Atlantic Productions’ CEO Anthony Geffen on taking factual content from giant screen to TV screen to tiny screen.

geffenUnlike other genres, very few factual television series are successfully grown to include different digital experiences. Kingdom of Plants with David Attenborough (below), our three-part television series for Sky 3D and Sky 1 which has won several awards and garnered a recent BAFTA nomination, is unusual in that it encompasses multiple platforms.

It has become an interactive paid-for app for iPad (which was voted by Apple as one of the top 20 apps for 2012), a Nintendo 3DS download, a traditional as well as digitally enhanced book with Harper Collins, an enhanced Blu-ray DVD and a 40 minute 3D giant screen film shortly to be released.

David Attenborough had always been interested in plants, and when Atlantic partnered with the Royal Botanical Gardens of Kew we were given unprecendented access for a year to a magnificent location which represented 85% of all species of plant.

David was particularly intrigued with the idea of taking 3D into the macro world of botany and capturing all of its beauty and drama. To do so we had to develop new technology and techniques with our specialist teams and post production house, Onsight, fashioning new 3D camera rigs and ways of capturing the tiniest details of plants and the animals that live around them.

It was during pre-production we realised the significant potential to use this footage and technology across a number of different digital platforms, so we decided to set up separate teams to look at ways of telling a variety of stories on very different size screens – which ranged from a 52 x 72 feet giant screen to a 9 inch iPad tablet, and a 4.9 inch screen for a games console.

As always, there was the issue of financing this new initiative in factual storytelling. Our head of commercial affairs, John Morris, had to initiate talks with a number of partners to find ways of covering the costs of exploiting these different platforms and determine individual revenue models.

In order for a project like this to be successful, there has to be extraordinarily detailed planning from an early stage, and each team began to think of unique ways to use the main 3D unit’s footage.

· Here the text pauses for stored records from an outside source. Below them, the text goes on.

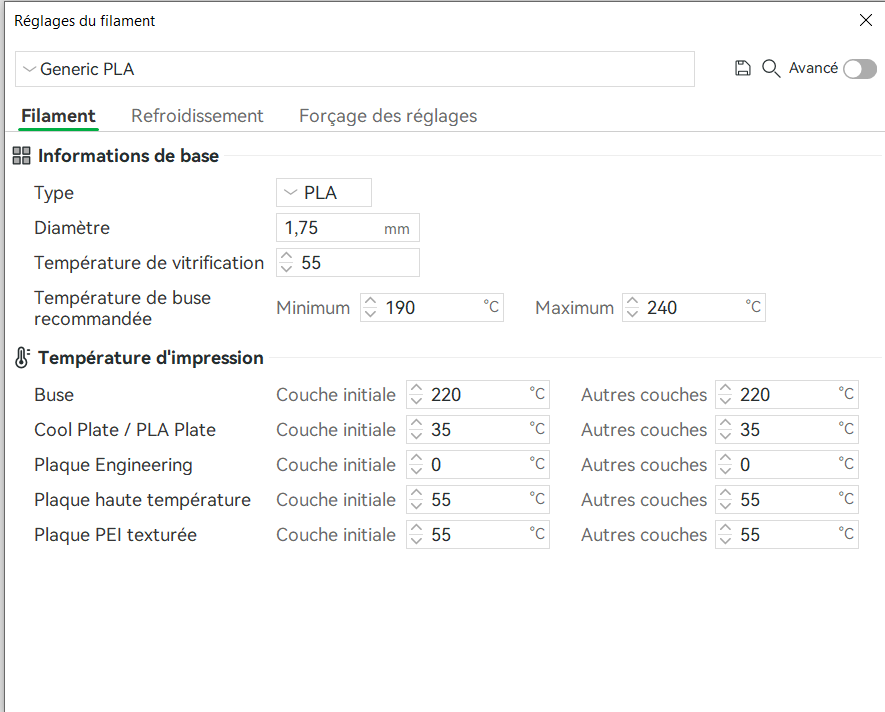Close the Réglages du filament dialog
This screenshot has height=712, width=885.
(x=865, y=20)
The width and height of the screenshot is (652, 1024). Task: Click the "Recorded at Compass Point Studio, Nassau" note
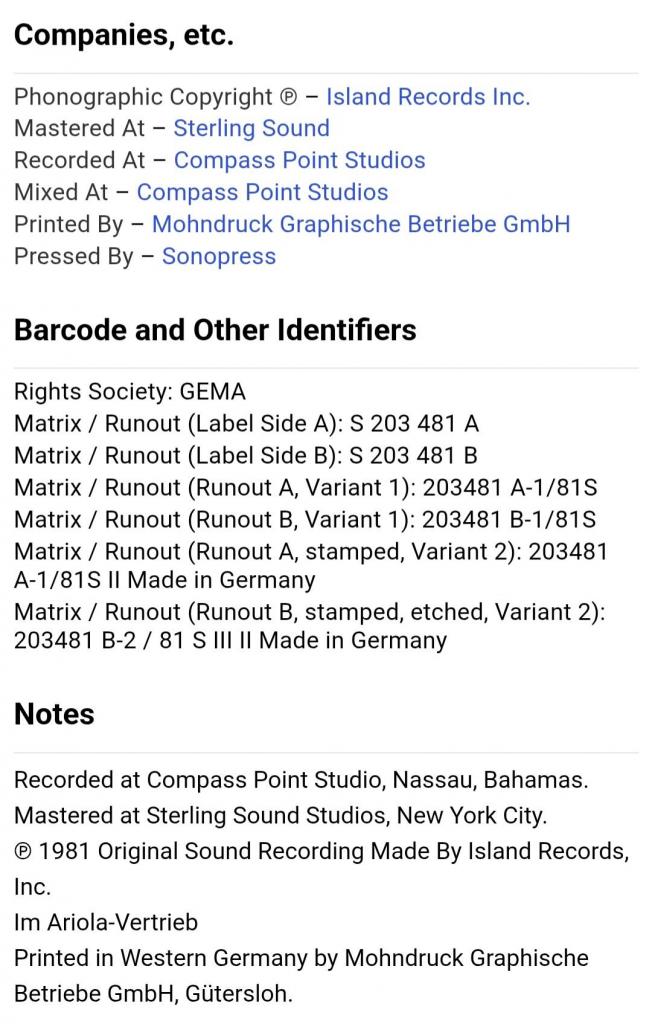click(301, 780)
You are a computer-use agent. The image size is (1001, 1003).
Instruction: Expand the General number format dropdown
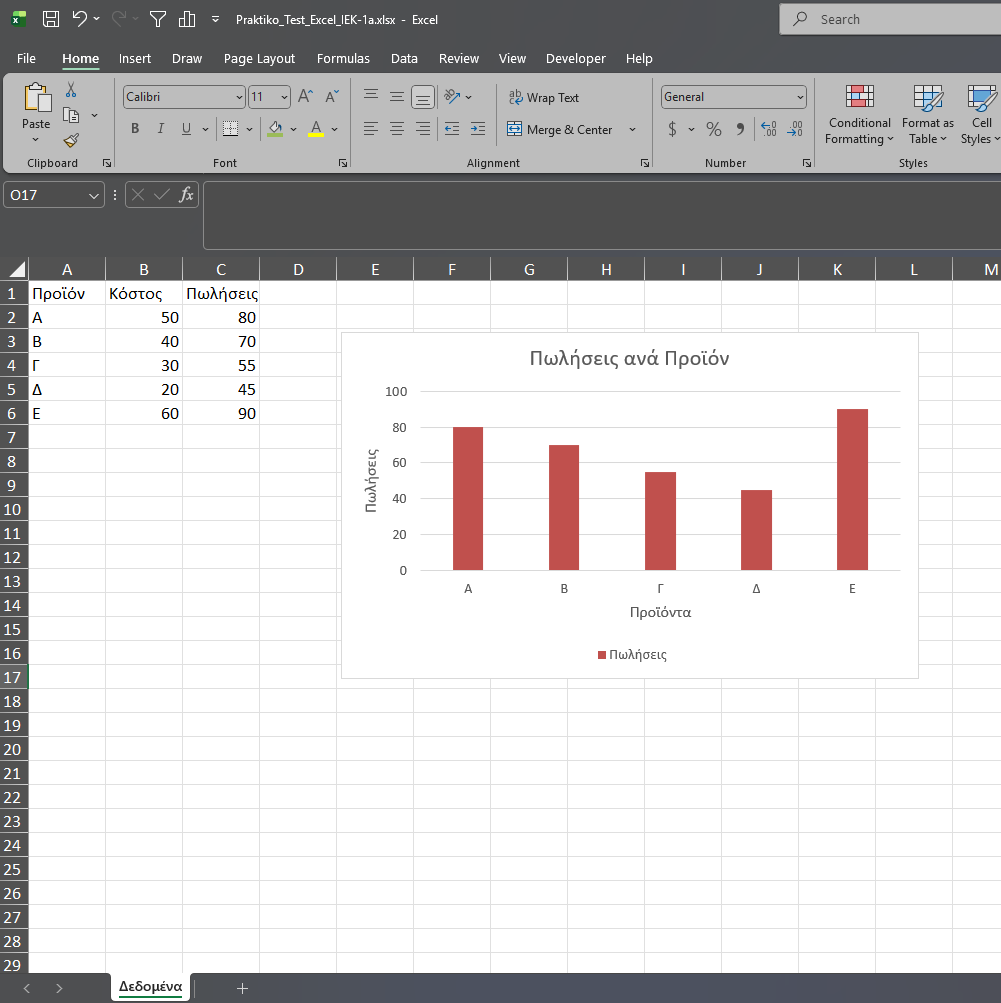[x=800, y=97]
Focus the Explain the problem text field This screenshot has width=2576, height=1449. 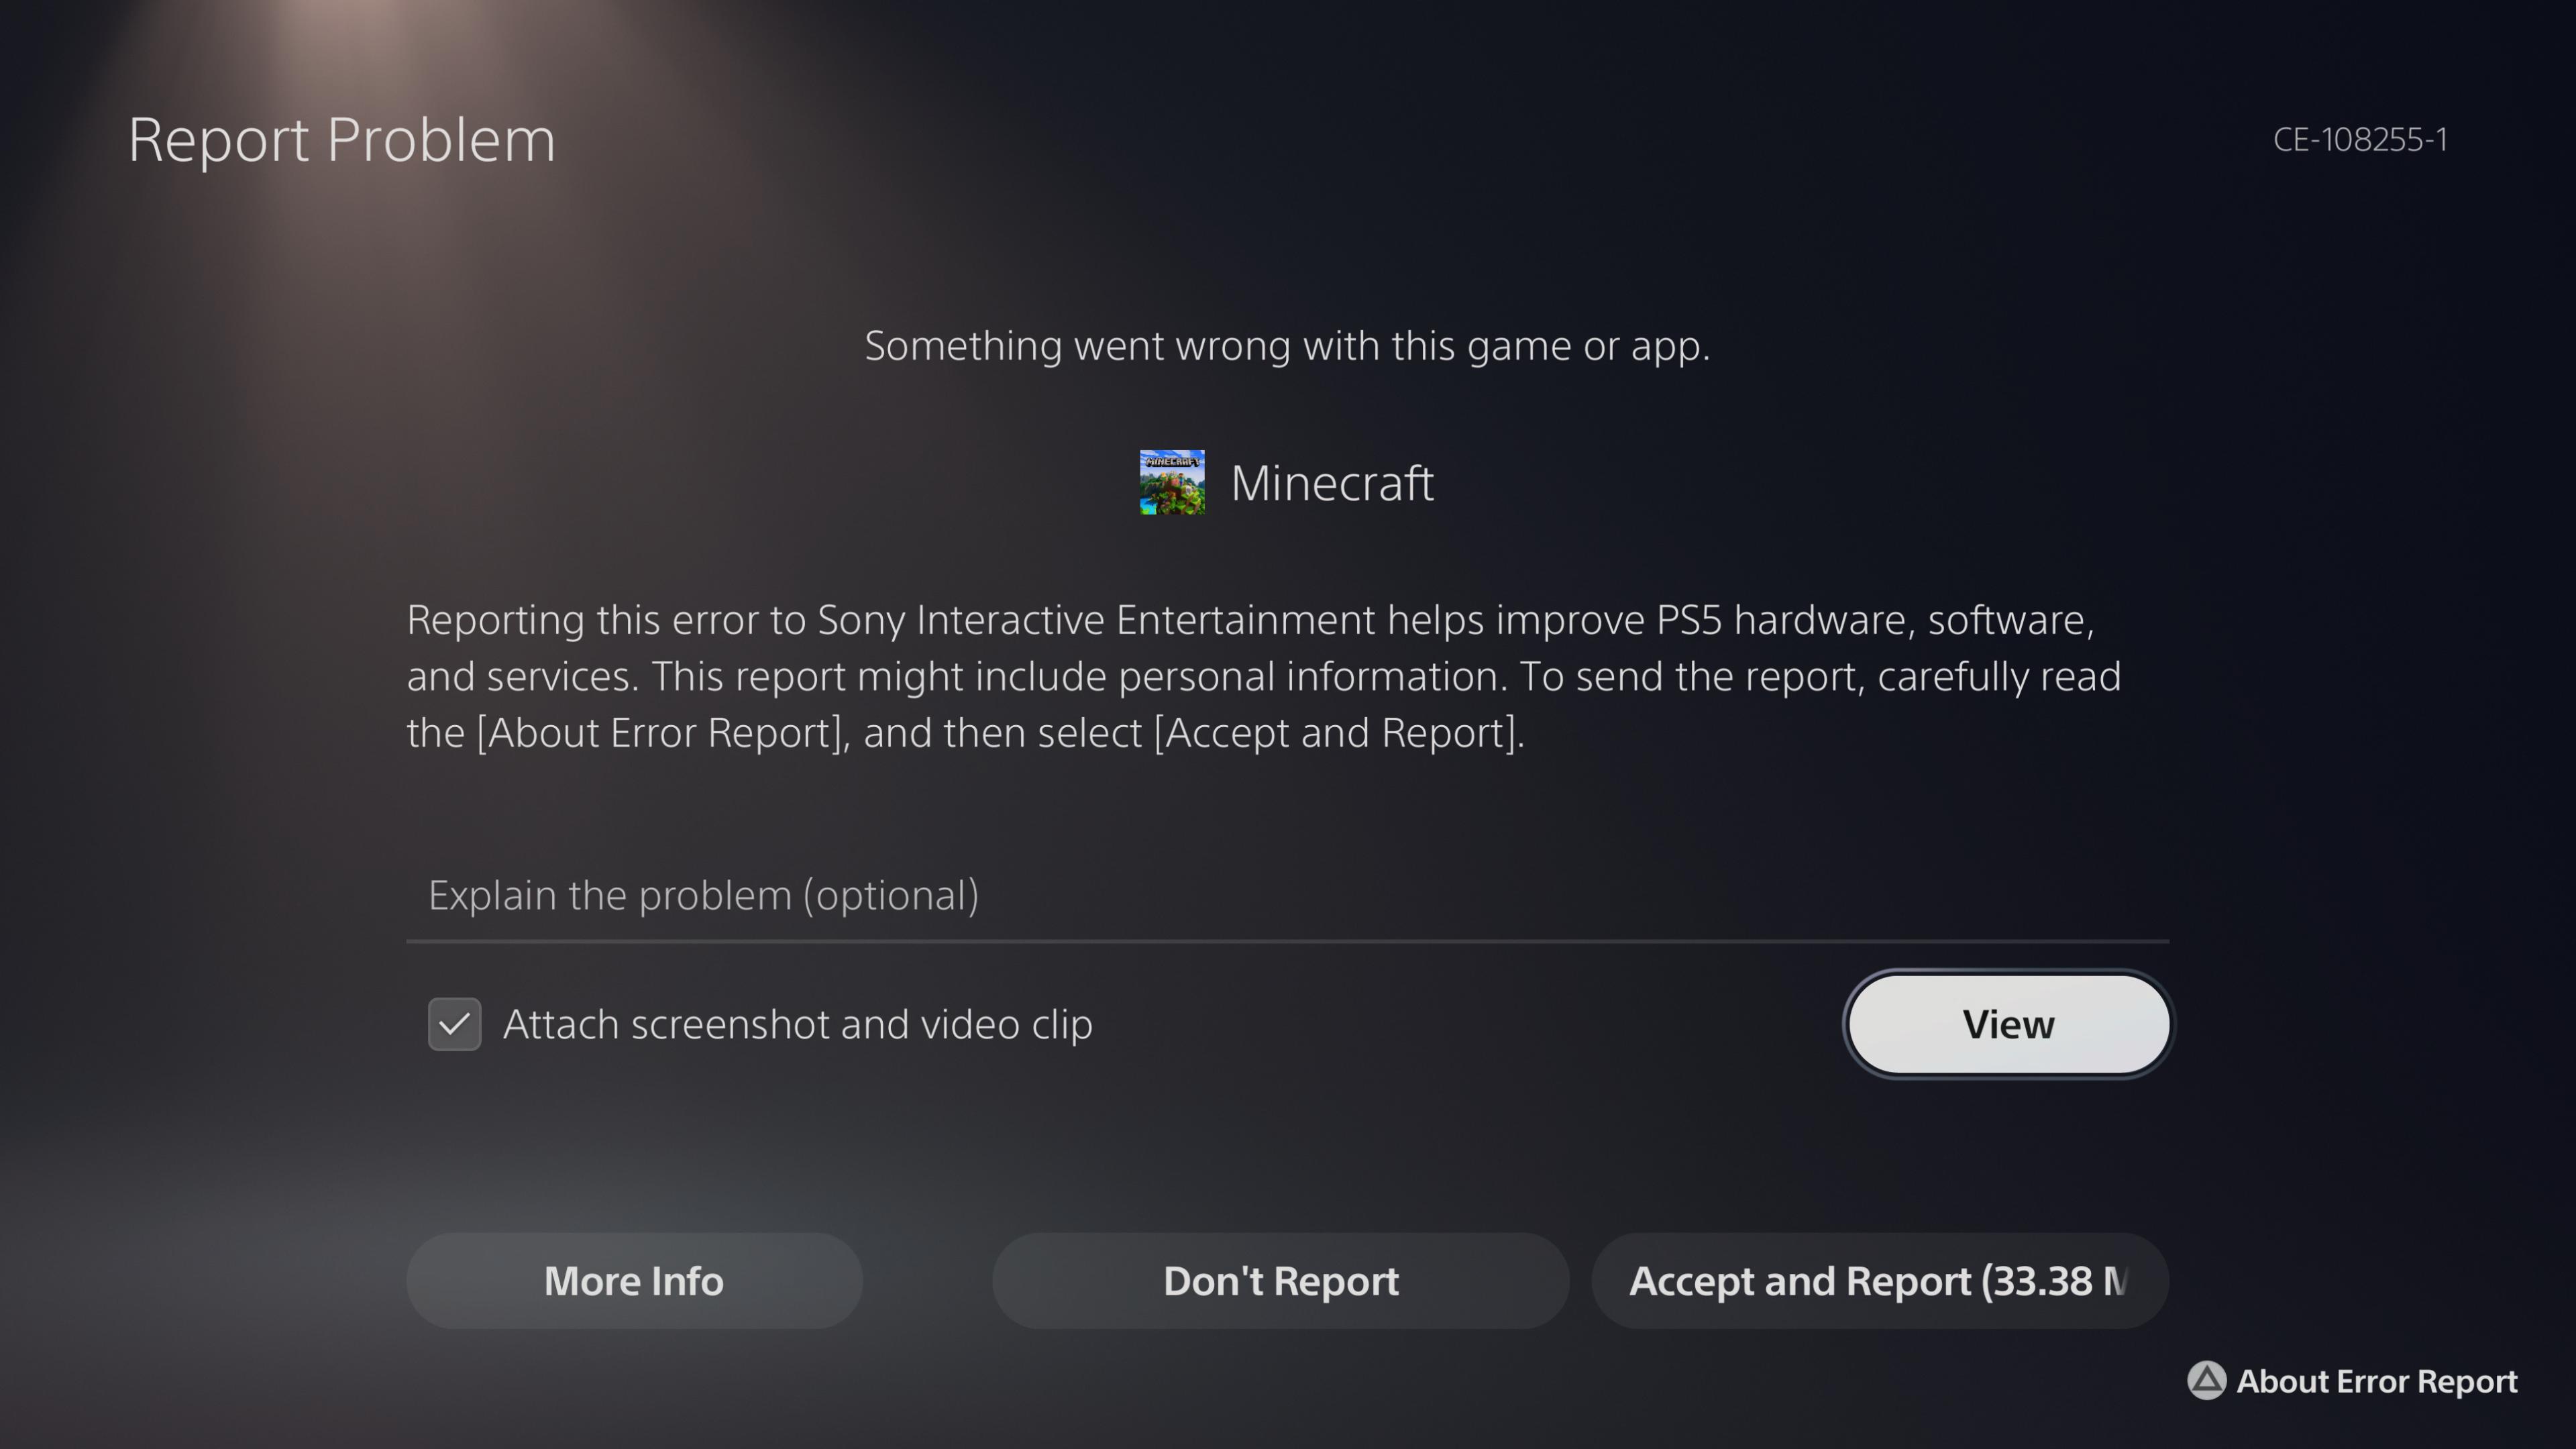1286,895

The app team realised that they could adapt the 3D time-lapse photography to give the iPad users a new way of viewing plants and looking at their behavior, which we dubbed ‘Plant Time’. It allows the user to interact with plants as they flower and grow, and to track their movements as it happens.


The Nintendo team realised that we would have to reframe a lot of the 3D footage, and needed the new material to get closer so that it would have an impact on the small screen.

For a giant screen the challenge was reshooting footage for a much larger end image, and a 40-minute film would need a very different narrative from a three-part series. Graphics had to be completely customised for each platform, as we wanted to give each one its own distinct feel, as well as recording a different narrative track from David for every format.

There was no margin for error when trying to accommodate shoots for all the platforms. One of Kew’s most dramatic species is the Titan Arum, the largest flower in the world, which blossoms just once every seven years. For this shoot there would be only one chance, so each unit had to minutely orchestrate their filming simultaneously, and luckily everything went according to plan.

A year after transmission on Sky the TV series is being shown around the world and the digital platforms are growing the Kingdom of Plants brand globally. Recently the series was transmitted on ABC in Australia and not only did it enjoy strong ratings, but it had a major impact on sales of the iPad app, Nintendo download and digital book.

There has also been a significant benefit for the Royal Botanic Gardens at Kew, who have used the franchise to reach new constituencies, in terms of both audience profile and international reach, which will be bolstered by the release of the 40 minute giant screen film. But the Kingdom of Plants project has already proved how well a factual series can grow with the multi-platform approach.